[Reading text start]

UNITED STATES of America, Plaintiff-Appellee, v. William B. AOSSEY, Jr., Defendant-Appellant.
United States of America, Plaintiff-Appellee, v. Midamar Corporation, Defendant-Appellant.
United States of America, Plaintiff-Appellee, v. Jalel Aossey, Defendant-Appellant.
A grand jury charged Midamar Corporation, William Aossey, and Jalel Aossey with several criminal offenses arising from their sale of falsely labeled halal meat. The defendants moved to dismiss the indictment for lack of jurisdiction. Their theory was that Congress had reserved exclusive enforcement authority over the alleged statutory violations to the Secretary of Agriculture, and that the United States Attorney could not proceed against the defendants in a criminal prosecution. The district court 1 denied the motion, concluding that it was both untimely and incorrect on the merits.
Midamar Corporation and Jalel Aossey then pleaded guilty conditionally to one count of conspiracy to commit several offenses in connection with the scheme, while reserving the right to appeal the denial of their motion to dismiss. William Aossey proceeded to trial, and a jury convicted him of conspiracy, making false statements on export certificates, and wire fraud. The defendants appeal the district court's denial of their motion to dismiss for lack of jurisdiction. The government does not assert that the motion was untimely, but defends the district court's decision on the merits, and we affirm.
Midamar Corporation sells and distributes halal-certified meat and other food products in the United States and internationally. William Aossey founded Midamar in 1974; in 2007, he transferred ownership of Midamar to his sons, Jalel and Yahya Aossey. The United States Department of Agriculture regulates the company, and Midamar's meat labeling is governed by the Federal Meat Inspection Act. 21 U.S.C. § 601, et seq. Under the Act, the Food Safety and Inspection Service is responsible for the inspection and oversight of meat packaging and labeling.
In February 2010, the USDA Office of Program Evaluation, Enforcement, and Review started an investigation into Midamar and its labeling practices. The Office concluded that between April 2007 and January 2010, Midamar employees, under the direction and supervision of the owners and managers, knowingly forged and falsified USDA export documents and certificates for shipments of purported halal beef. As a result of this investigation, the Inspection Service withdrew its services from Midamar. This withdrawal temporarily prevented Midamar from exporting meat products from its own facility. After Midamar proposed corrective and preventative measures, the Inspection Service gave notice in July 2011 that it intended to reinstate services for the company.
Three years later, the government obtained an indictment against the defendants. A grand jury charged Midamar, Jalel Aossey, and others with conspiracy to make and use false statements, sell misbranded meat, and commit mail and wire fraud, in violation of 18 U.S.C. § 371. The indictment also charged them with making false statements on export certificates, in violation of 21 U.S.C. § 611(b)(5), wire fraud, in violation of 18 U.S.C. § 1343, money laundering, in violation of 18 U.S.C. § 1956(a)(2)(A), and conspiracy to commit money laundering, in violation of 18 U.S.C. § 1956(h). The grand jury charged William Aossey with the same violations in a separate indictment.

[Reading text end]
[Recorded data start]

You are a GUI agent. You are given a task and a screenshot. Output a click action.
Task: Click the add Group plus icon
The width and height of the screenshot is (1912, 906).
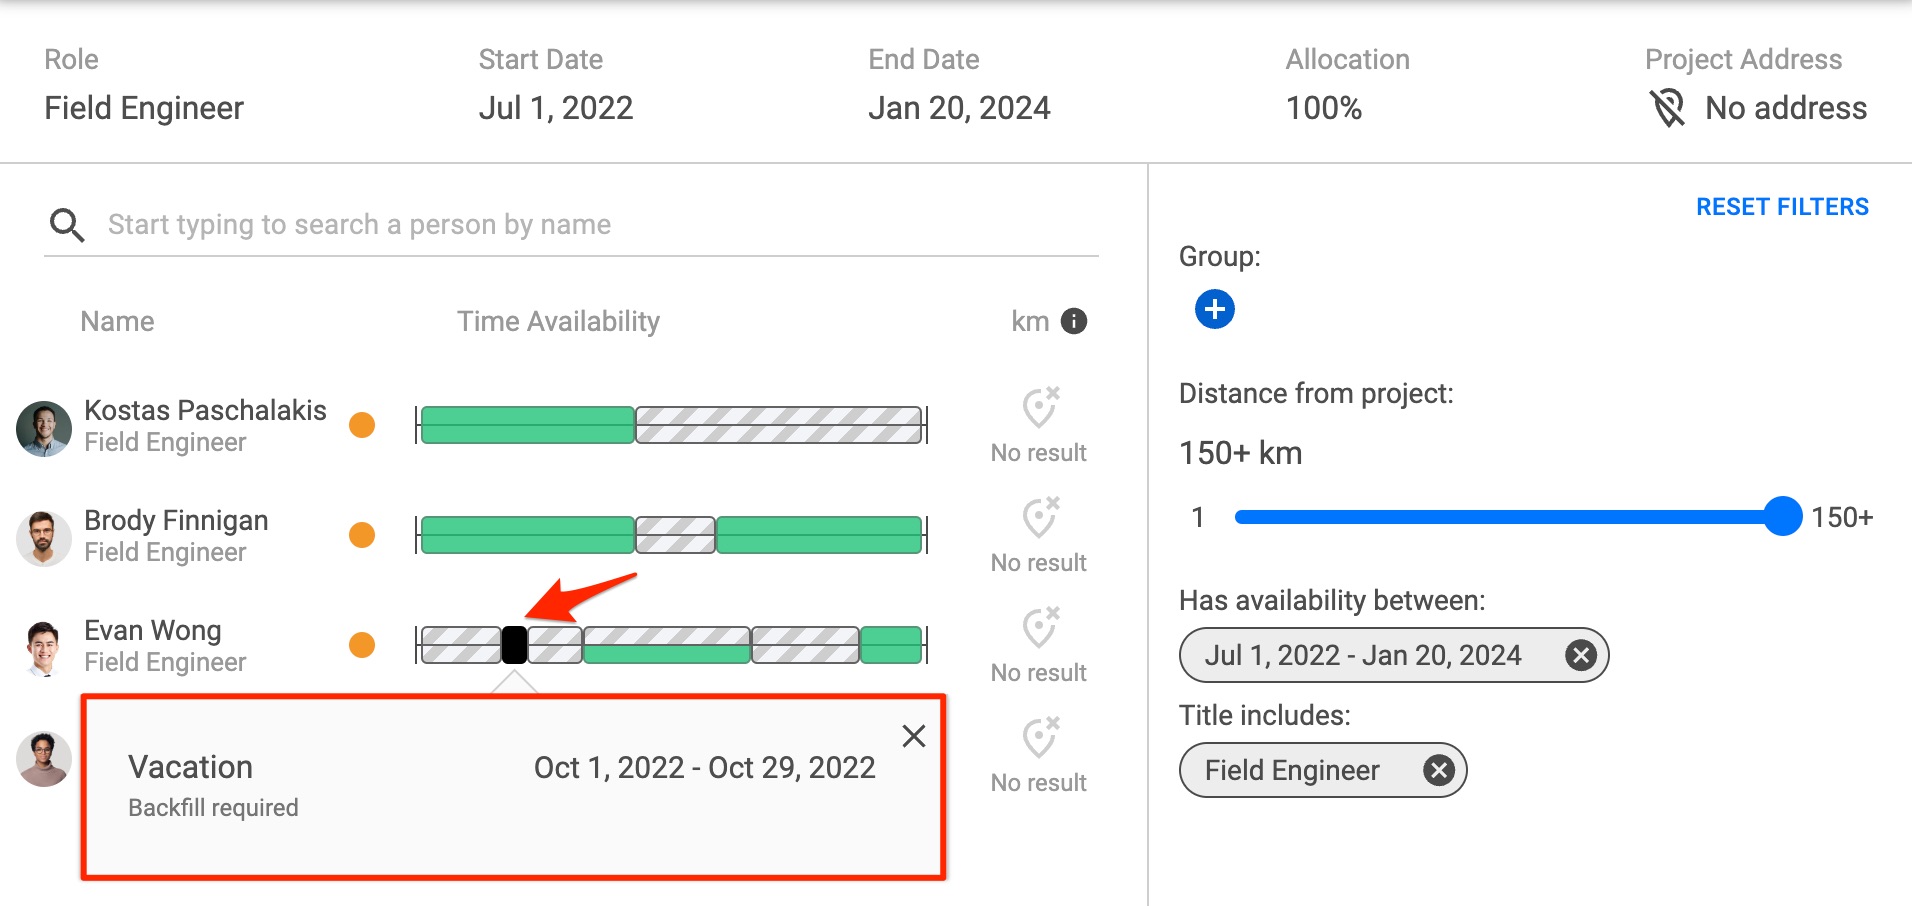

[Recorded data end]

Task 1: List every statutory citation that appears in the court opinion on the falsely labeled halal meat.
Task 2: Carry on writing the court opinion on the halal meat prosecution, starting right after its last sentence.

Expected answer 1:
21 U.S.C. § 601, et seq.
18 U.S.C. § 371
21 U.S.C. § 611(b)(5)
18 U.S.C. § 1343
18 U.S.C. § 1956(a)(2)(A)
18 U.S.C. § 1956(h)

Expected answer 2:
The defendants moved to dismiss, arguing that the district court lacked jurisdiction over the criminal case because the Meat Inspection Act gave the Secretary of Agriculture exclusive jurisdiction to address the specified violations. The district court denied the motion. Midamar and Jalel Aossey entered conditional guilty pleas, and William Aossey was convicted after a jury trial. The district court imposed sentences, and this appeal followed.
The issue joined on appeal is whether two provisions of the Meat Inspection Act, 21 U.S.C. §§ 674 and 607(e), removed this case from the district court's jurisdiction. Although we have upheld convictions based on violations of the Meat Inspection Act in previous cases, e.g., United States v. Jorgensen, 144 F.3d 550 (8th Cir. 1998) (addressing misbranding in violation of 21 U.S.C. § 610), the jurisdictional argument advanced here has not been raised and decided, so we must consider it as an original matter. See Fed. Election Comm'n v. NRA Political Victory Fund, 513 U.S. 88, 97 (1994). We review the district court's conclusion on this legal issue de novo.
Under 18 U.S.C. § 3231, “[t]he district courts of the United States shall have original jurisdiction, exclusive of the courts of the States, of all offenses against the laws of the United States.” The grand jury charged the defendants with committing such offenses, and the district court asserted jurisdiction under § 3231. Section 3231 is generally the “beginning and the end of the ‘jurisdictional’ inquiry,” United States v. White Horse, 316 F.3d 769, 772 (8th Cir. 2003) (quotation omitted), but Congress can remove the district courts' jurisdiction over criminal prosecutions if it makes a “clear and unambiguous expression of the legislative will.” United States v. Morgan, 222 U.S. 274, 282 (1911). The question here, therefore, is whether Congress unambiguously limited the district court's jurisdiction.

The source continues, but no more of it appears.